I talk to customers virtually everyday as part of my job, and even though they thoroughly believe in the operational and transformative benefits of video collaboration, they tell me there’s still more we can do to help simplify the process for implementing video pervasively. So, at Cisco’s Collaboration Summit last week, we unveiled a host of technologies designed to do just that – grease the skids for driving video collaboration everywhere using an intelligent approach that is connected, adaptive and intuitive.
Cisco’s strategy for enabling pervasive video is aligned around three key strategies and, as such, so do our product innovations:
- Making video accessible on every pane of glass;
- Making video communications as easy as voice;
- Making the video experience better than being there.
To make video more accessible, we completely redesigned one of our most popular room-based endpoints, added new customer-requested features, and reduced the price. We combined Scandinavian simplicity with Californian approachability to re-create the Cisco TelePresence MX300, now called MX300 G2. The sleek, new design blends aesthetics, functionality, and ease of use in to the new system. Support for dual display lets users add an additional monitor for content viewing, leaving the entire screen real estate for video – which is especially helpful in larger rooms. Among other improvements and a big customer ask is an option for embedded four-way conferencing that lets users add three additional parties to a call without the need for an MCU.
Today, users expect to pick up a phone – any phone – and be able to make a call the same way. In an enterprise environment, they also expect to be able to take their personal preferences with them to personalize their experience when traveling to increasingly popular shared work spaces. On today’s network-connected phones, this is called “extension mobility.” To make video as easy as voice, we’ve enabled video endpoints with the same capability. By signing into a shared Cisco TelePresence endpoint, users can turn shared devices into their personal endpoint for a period of time. That means they can receive video calls coming into their video address and have access to their address books, call history and even pre-programmed speed dials.
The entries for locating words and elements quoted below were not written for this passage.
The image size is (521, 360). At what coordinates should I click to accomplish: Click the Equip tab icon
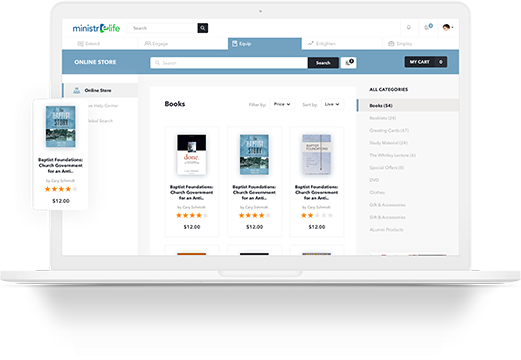[x=235, y=43]
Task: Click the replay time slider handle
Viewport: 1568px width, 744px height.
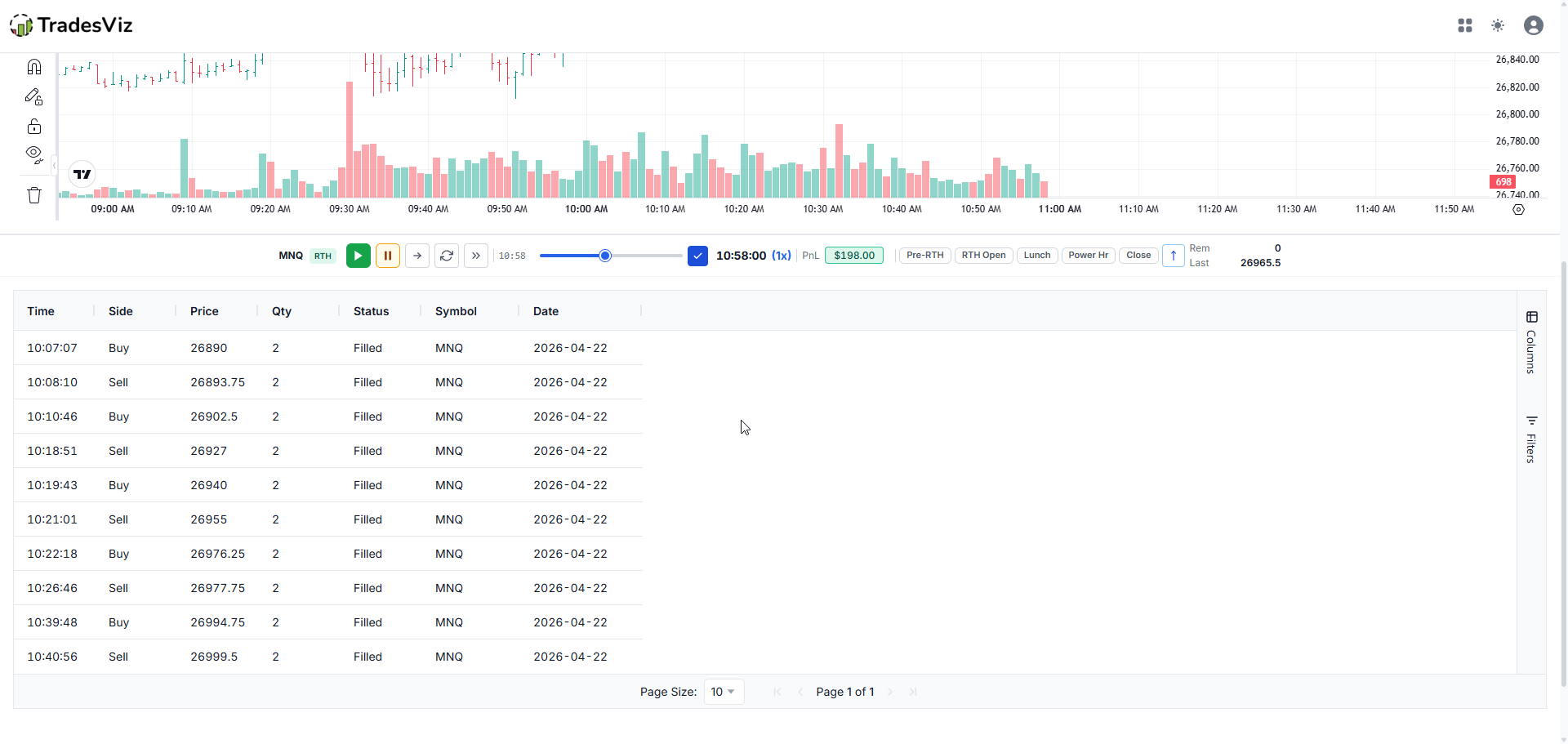Action: coord(605,256)
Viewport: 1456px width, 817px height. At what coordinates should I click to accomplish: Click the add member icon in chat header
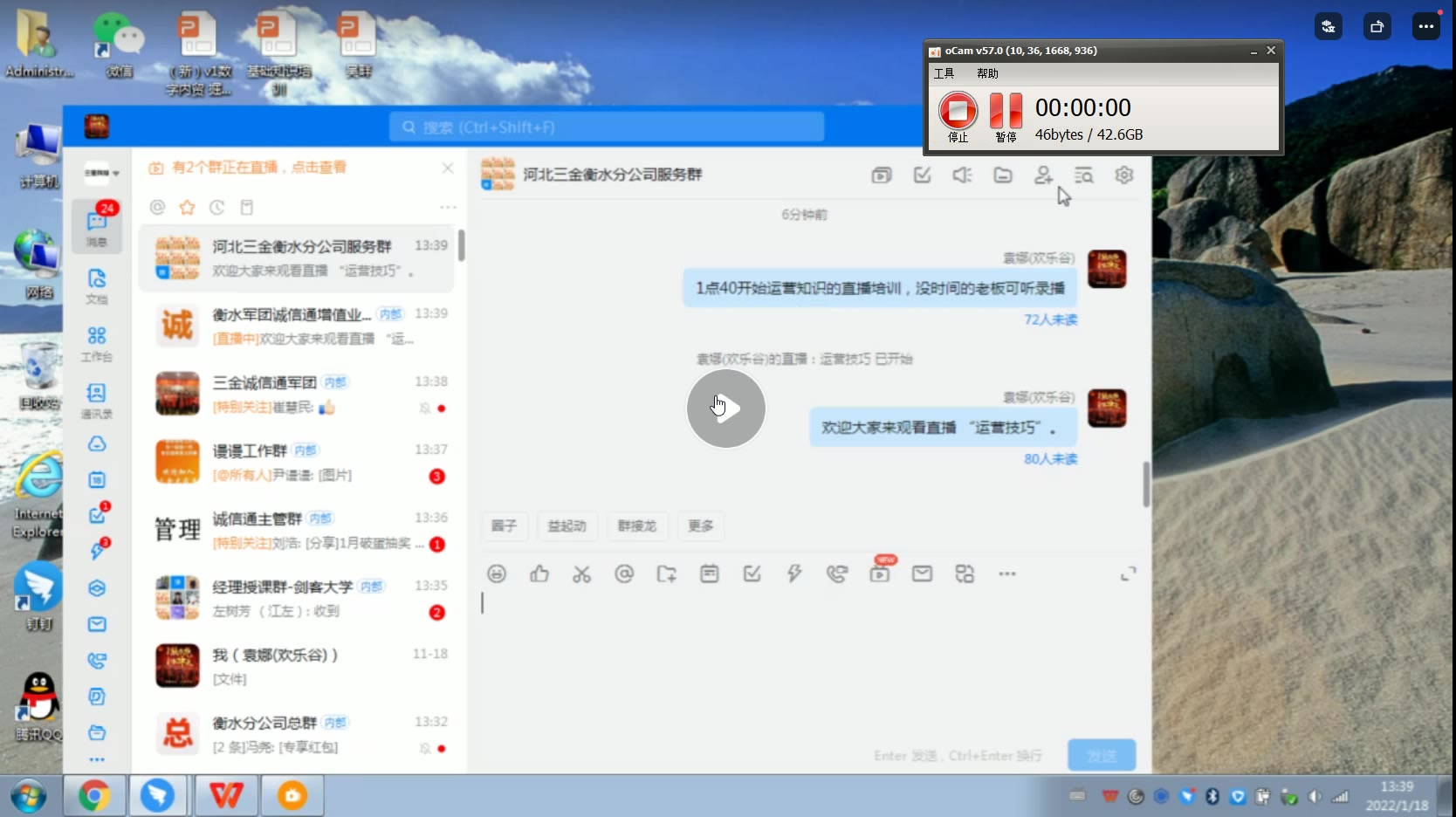[1043, 175]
We think that if we make it easier for users to experience video the way the prefer it, they’re more likely to use it. This means utilization will go up and total cost of ownership will go down.
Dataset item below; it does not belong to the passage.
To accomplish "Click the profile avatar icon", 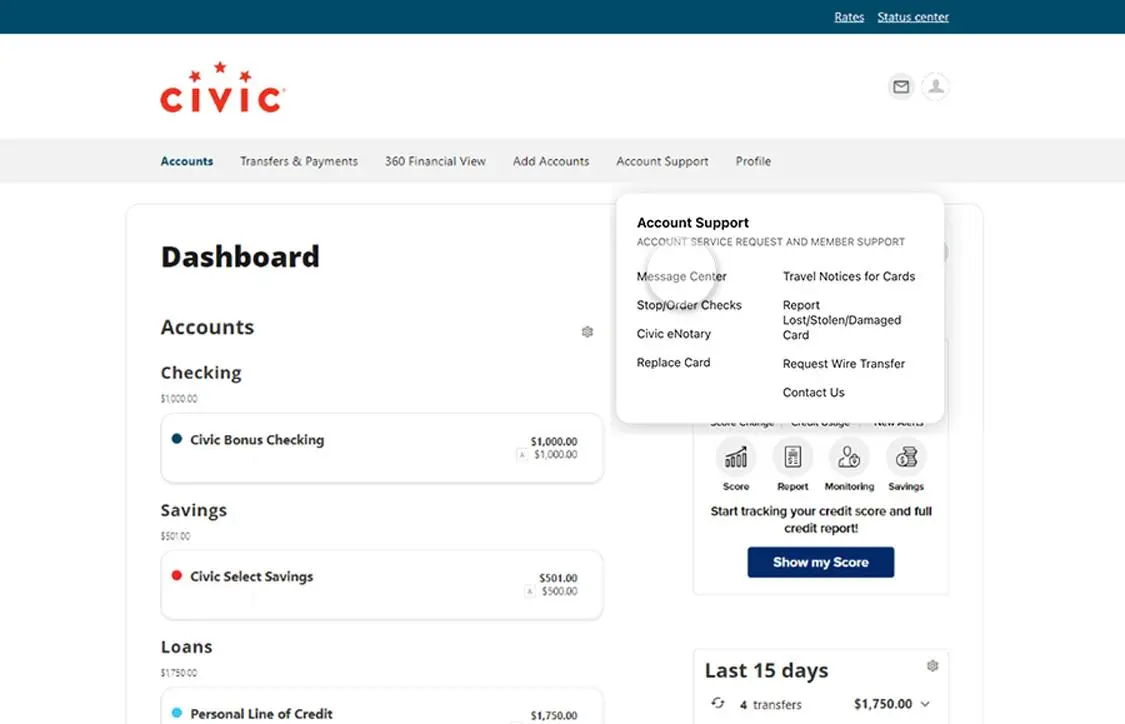I will [x=935, y=87].
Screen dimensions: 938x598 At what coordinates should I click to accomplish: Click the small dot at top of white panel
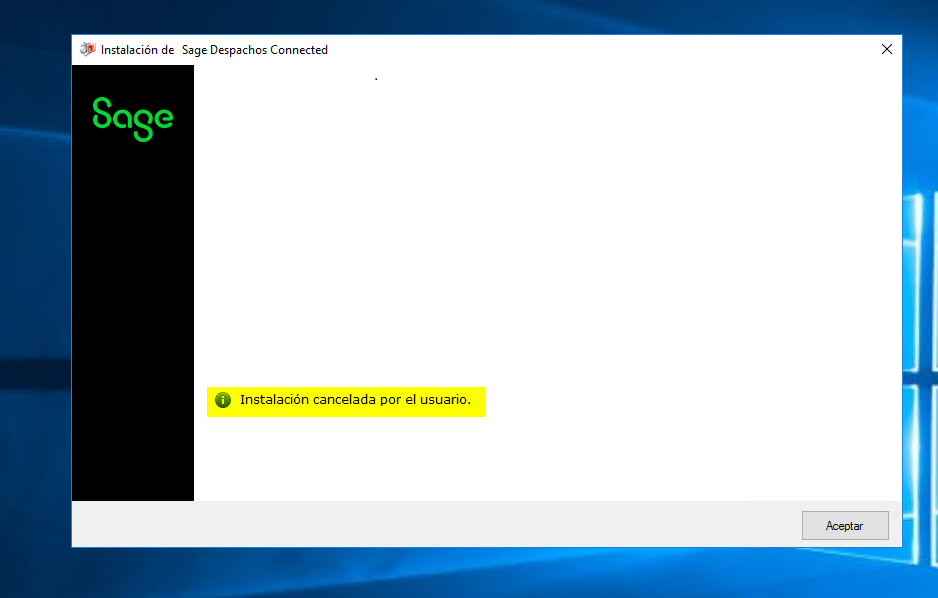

Video collaboration that is transformative has a great experience, and when it’s really great, the experience on video can be even better than being physically present. Cisco’s latest product innovations have really pushed the boundaries on this front. SpeakerTrack 60, a new dual-camera solution that uses microphone triangulation and facial recognition to automatically track down the active speaker in a meeting room and provide the far end participants a much better view of the speaker — properly framed and in more natural full size. The system uses an unparalleled dual-camera approach that has one camera trained on the current active speaker while the other camera readies to seek and present the next active speaker, resulting in a smoother and more life-like experience. This direct-switching approach is unique in the market.
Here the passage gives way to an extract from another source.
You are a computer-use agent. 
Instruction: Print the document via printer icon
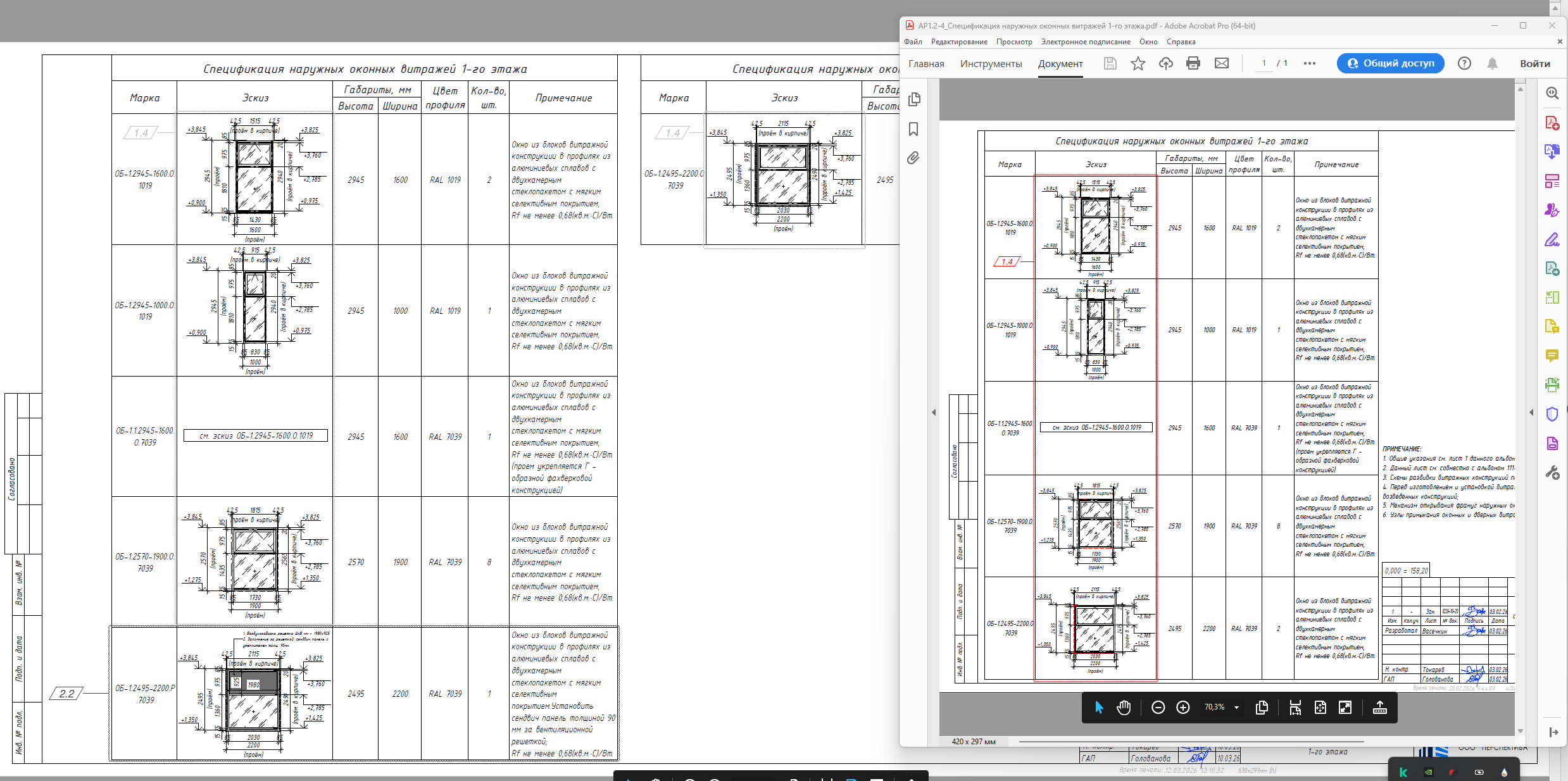pos(1193,63)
Finally, we announced Intelligent Proximity – a new set of capabilities that allow users to link their personal mobile devices with on-premise products for an enhanced experience. The first endpoint to support Intelligent Proximity is the DX650 Smart Desk Phone, which allows users to wirelessly synch their desk phones with their iOS and Android mobile phones. Users can easily import contacts and call histories from their mobile phones to the DX650, and can move a call already in progress from their mobile device to the DX650 and vice versa.
With these new technologies, we are continuing to make the process of video adoption and scale easier – from delightful experience, to more intuitive usability, to more affordable price points. It’s an iterative process, which over time will make video communications just second nature for organizations of all sizes.